== SOURCE DATA ==
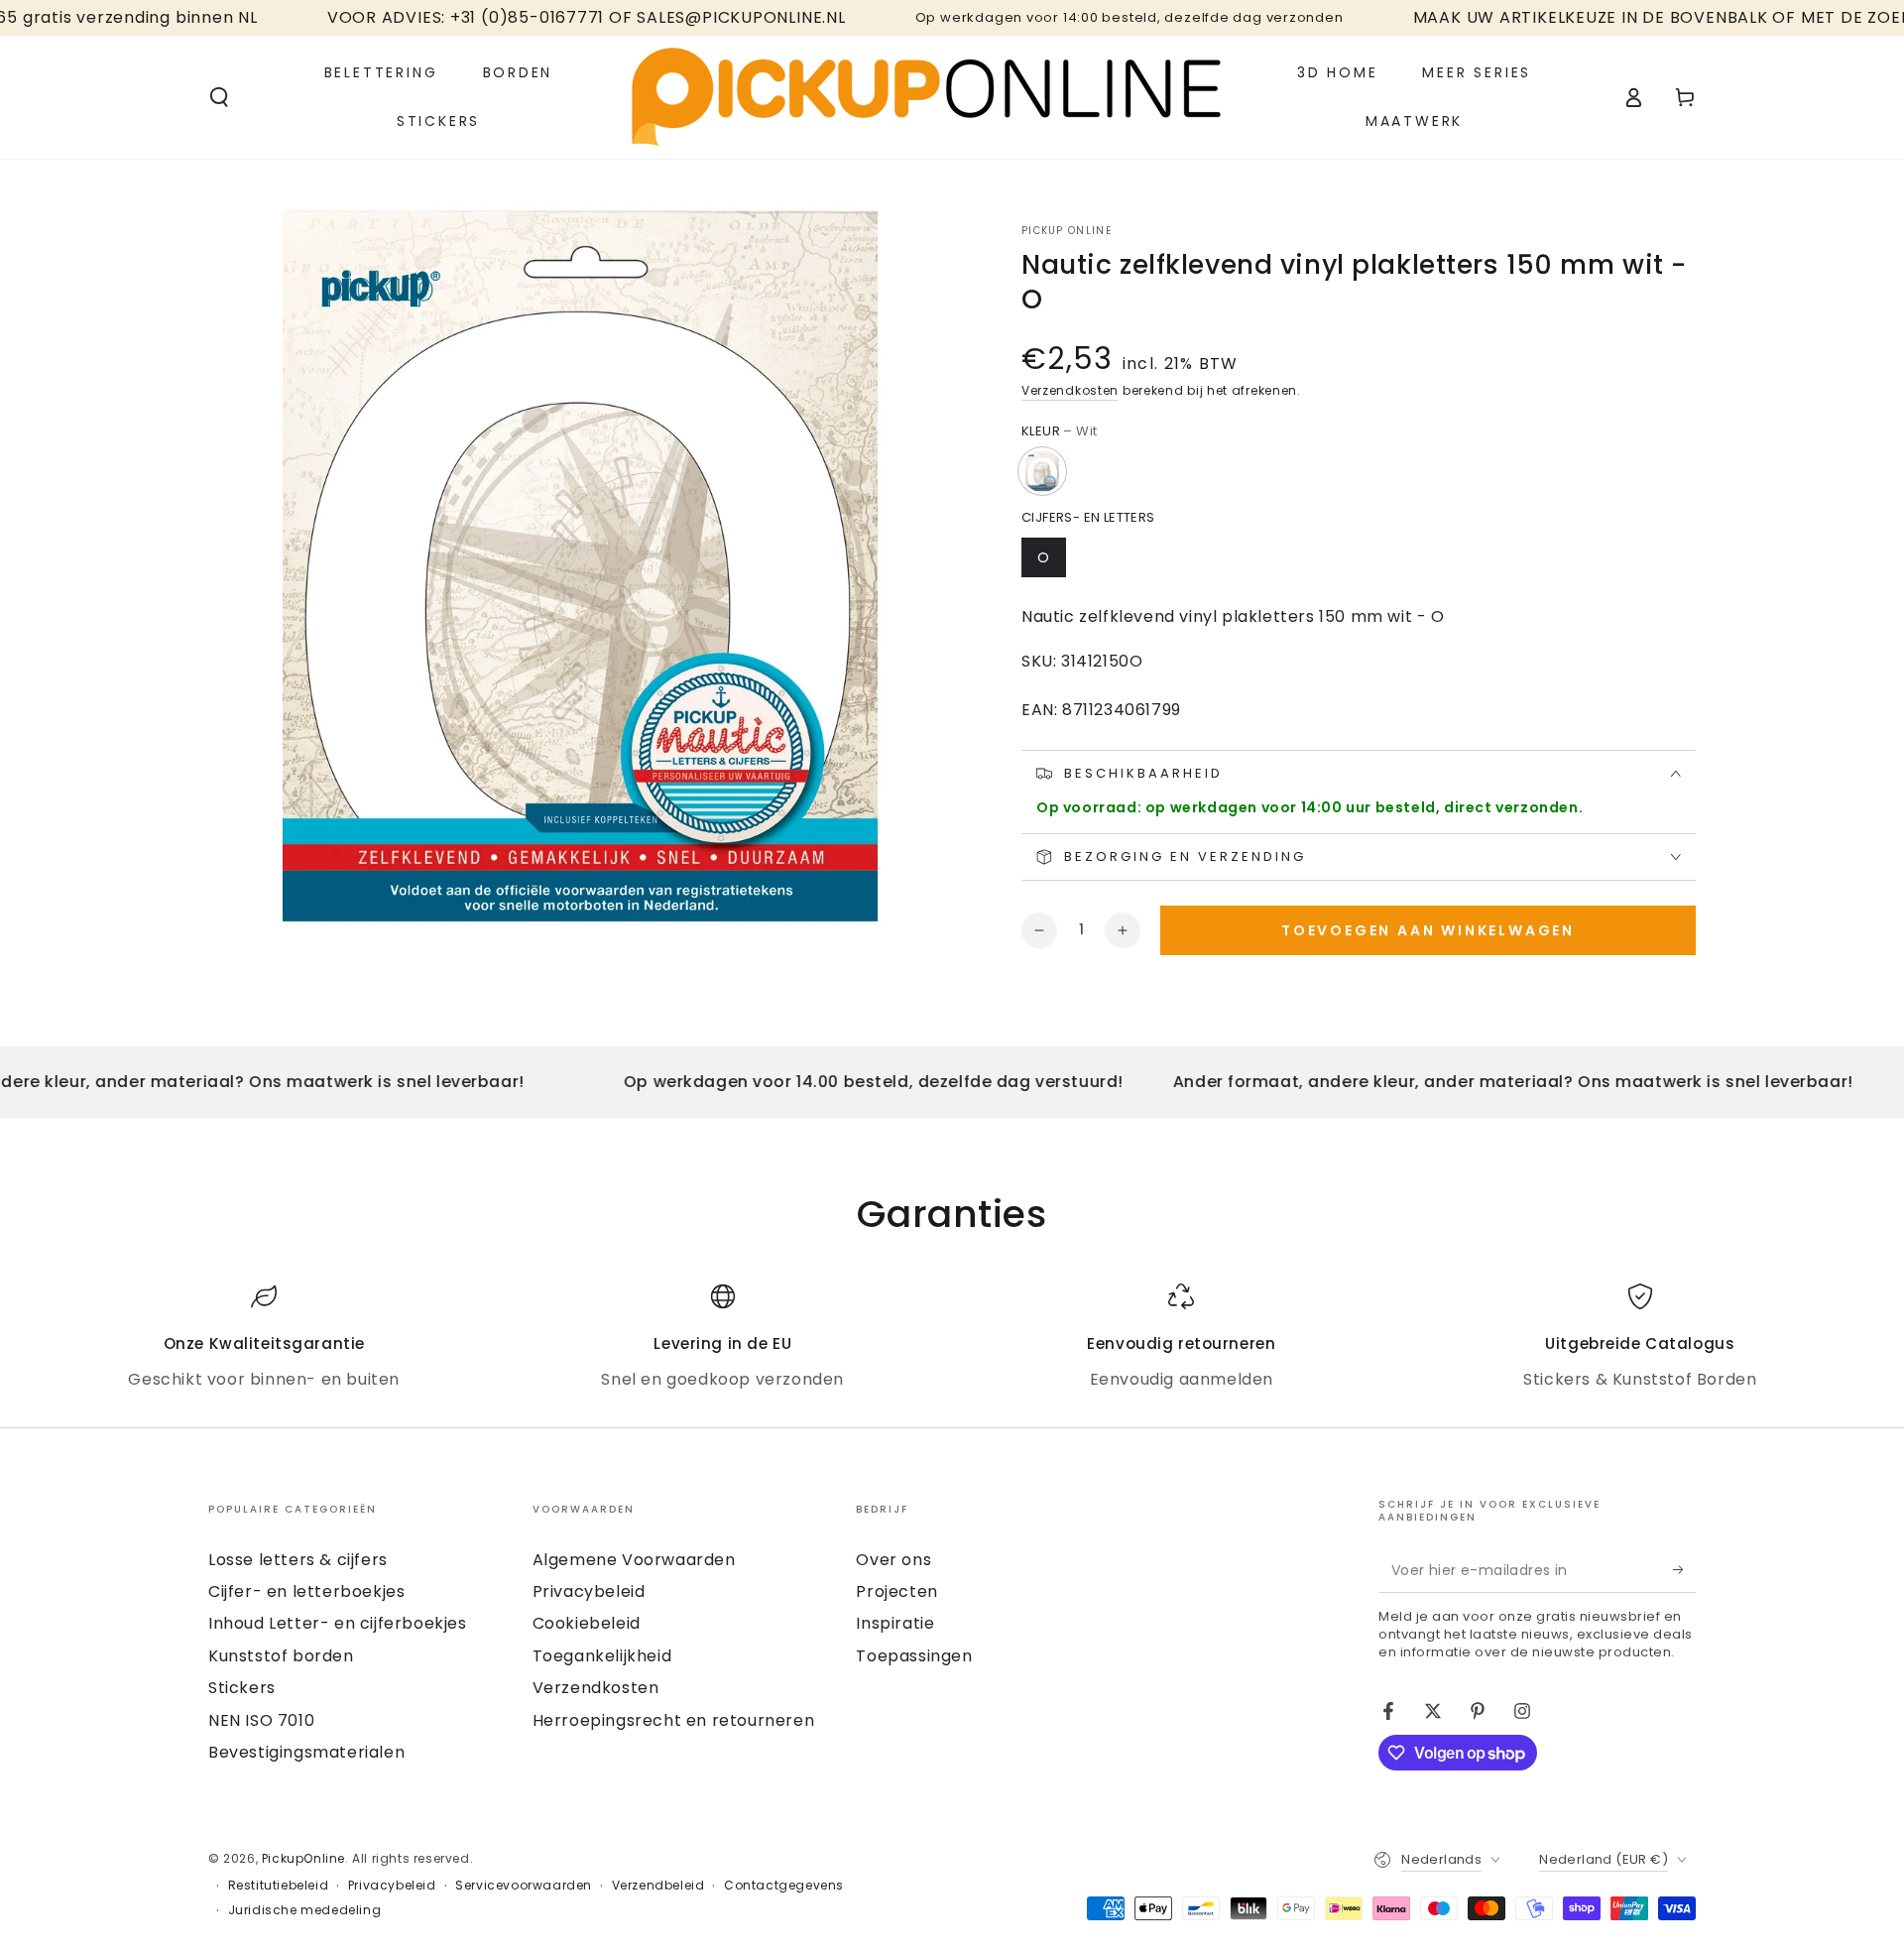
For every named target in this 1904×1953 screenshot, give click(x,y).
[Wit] (1042, 471)
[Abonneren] (1684, 1570)
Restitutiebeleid (278, 1885)
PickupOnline (303, 1858)
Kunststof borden (281, 1656)
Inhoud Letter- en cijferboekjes (337, 1623)
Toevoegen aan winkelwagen (1428, 930)
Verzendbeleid (658, 1885)
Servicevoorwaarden (523, 1885)
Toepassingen (914, 1656)
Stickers (242, 1687)
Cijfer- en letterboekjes (306, 1591)
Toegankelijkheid (602, 1656)
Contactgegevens (784, 1885)
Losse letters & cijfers (298, 1559)
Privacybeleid (589, 1591)
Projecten (896, 1591)
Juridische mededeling (305, 1910)
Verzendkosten (1070, 390)
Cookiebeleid (587, 1623)
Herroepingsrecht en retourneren (674, 1720)
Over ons (893, 1559)
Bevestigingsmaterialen (306, 1752)
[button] (219, 97)
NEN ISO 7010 (261, 1720)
===
*TASK DETAILS*. Exact copy, no pictures: write out all the records above.

*YOUR RESPONSE*.
For every named target in this 1904×1953 screenshot, give click(x,y).
[Wit] (1042, 471)
[Abonneren] (1684, 1570)
Restitutiebeleid (278, 1885)
PickupOnline (303, 1858)
Kunststof borden (281, 1656)
Inhoud Letter- en cijferboekjes (337, 1623)
Toevoegen aan winkelwagen (1428, 930)
Verzendbeleid (658, 1885)
Servicevoorwaarden (523, 1885)
Toepassingen (914, 1656)
Stickers (242, 1687)
Cijfer- en letterboekjes (306, 1591)
Toegankelijkheid (602, 1656)
Contactgegevens (784, 1885)
Losse letters & cijfers (298, 1559)
Privacybeleid (589, 1591)
Projecten (896, 1591)
Juridische mededeling (305, 1910)
Verzendkosten (1070, 390)
Cookiebeleid (587, 1623)
Herroepingsrecht en retourneren (674, 1720)
Over ons (893, 1559)
Bevestigingsmaterialen (306, 1752)
[button] (219, 97)
NEN ISO 7010 (261, 1720)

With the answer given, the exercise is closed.